Sin la pretensión de inmiscuirme en este debate, quiero apuntar a una alternativa que pudiéramos llamar antropológica, formulada por José Ortega y Gasset en su ensayo sobre Kant[1]. A partir de dicho texto puede tener sentido la expresión —tan abusada por el marxismo soviético— de la existencia de una “filosofía burguesa”. Y esto no porque se trate simplemente de una filosofía que no se plantea el horizonte de una revolución proletaria anticapitalista, sino porque remite a un ethos.
Si se observa la filosofía antigua, en particular el realismo, esta surge de la formulación de un tipo de hombre: el guerrero, nos dice Ortega, figura dominante tanto en la Grecia aristocrática como en la alta Edad Media. Se trata de un hombre con gran confianza en sí mismo, de modo que cree en lo que puede percibir, en la cosa tal y como se revela a sus sentidos. Nietzsche lo llamaba el noble, el que confía en sí mismo[2]. Para este hombre el honor es la base de las relaciones sociales: la palabra dada, la fidelidad al rey o al señor estaban asumidas; traicionarlas era villanía, actitud típica del que vive en la villa, que al igual que el burgués no tiene origen noble.
Con la modernidad ocurre el ascenso del burgués: como no confía en sí mismo, desconfía del prójimo. El honor deja de tener sentido para este nuevo hombre, como puede verse en las escenas de El Quijote, donde tal ideal es ridiculizado. Se desecha el heroísmo y la épica. Al honor lo sustituye el contrato, en el cual exponemos abiertamente nuestra desconfianza, llevándola incluso al terreno sentimental, como en el matrimonio. Tan modernos, tan burgueses somos que lo vemos natural. Lo mismo sucede con el contrato laboral, algo también impensable en tiempos de gleba y gremio.
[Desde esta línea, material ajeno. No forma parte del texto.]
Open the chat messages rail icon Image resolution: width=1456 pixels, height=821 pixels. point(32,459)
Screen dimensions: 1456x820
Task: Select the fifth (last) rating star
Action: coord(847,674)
El realismo filosófico queda eclipsado. Aparece entonces ese militar pero no guerrero que afirma un nuevo método de conocimiento basado en la duda, que no es ni escepticismo ni dogmatismo. Kant, con su revolución copernicana, derivará el idealismo trascendental, donde el mundo cognoscible queda regido por el sujeto, ofreciendo así la seguridad a la que tanto aspira el burgués, tan distinta del “vivir en peligro” nietzscheano. Es también, paradójicamente, terreno fértil para las utopías, consecuencia necesaria de este hombre de cautela y sospecha. Una de esas utopías será la del socialismo de Marx; otra, la del superhombre de Nietzsche. No es casual que Paul Ricoeur situara a ambos en la genealogía de los filósofos de la sospecha.
Aquí aparece necesariamente una pregunta: si el capitalismo ha de explicarse desde la antropología, desde un tipo de hombre, ¿estamos llegando al reflujo de este tipo humano? Las virtudes actuales ya no son las señaladas por Weber en el espíritu puritano. ¿Estaremos frente a una incipiente ley de los tres estados: el guerrero, el burgués y un tipo de hombre aún por perfilarse? No lo sé. Pero es evidente que la filosofía ha abandonado la pretensión de la certeza absoluta que fue ideal desde Descartes hasta Husserl.
El rechazo que suscita hoy la multiplicación de derechos promovida por el movimiento woke —criatura burguesa, pese a sus llamados anticapitalistas— podría anunciar no una nueva época del liberalismo y del capitalismo, sino la salida definitiva de la hegemonía del hombre burgués. Algo que mi fallecido amigo Armando de Armas llamaba el “regreso de los imperios”.
En cuanto a esto último, y a la posible opinión de Ortega, este no parecía partir —como Nietzsche— de una edad del camello, del león y del niño. Ortega situaría al león en el comienzo, aunque dialécticamente también encontraría al final al niño.
[1] Kant. Reflexiones de centenario. Revista de Occidente, 1929.
[2] Ver Genealogía de la moral. Un escrito polémico. Introducción, traducción y notas de Andrés Sánchez Pascual. Primer tratado de La genealogía de la moral, concretamente en la Sección 10. Tratado 1, sección 5. Alianza Editorial, 2005.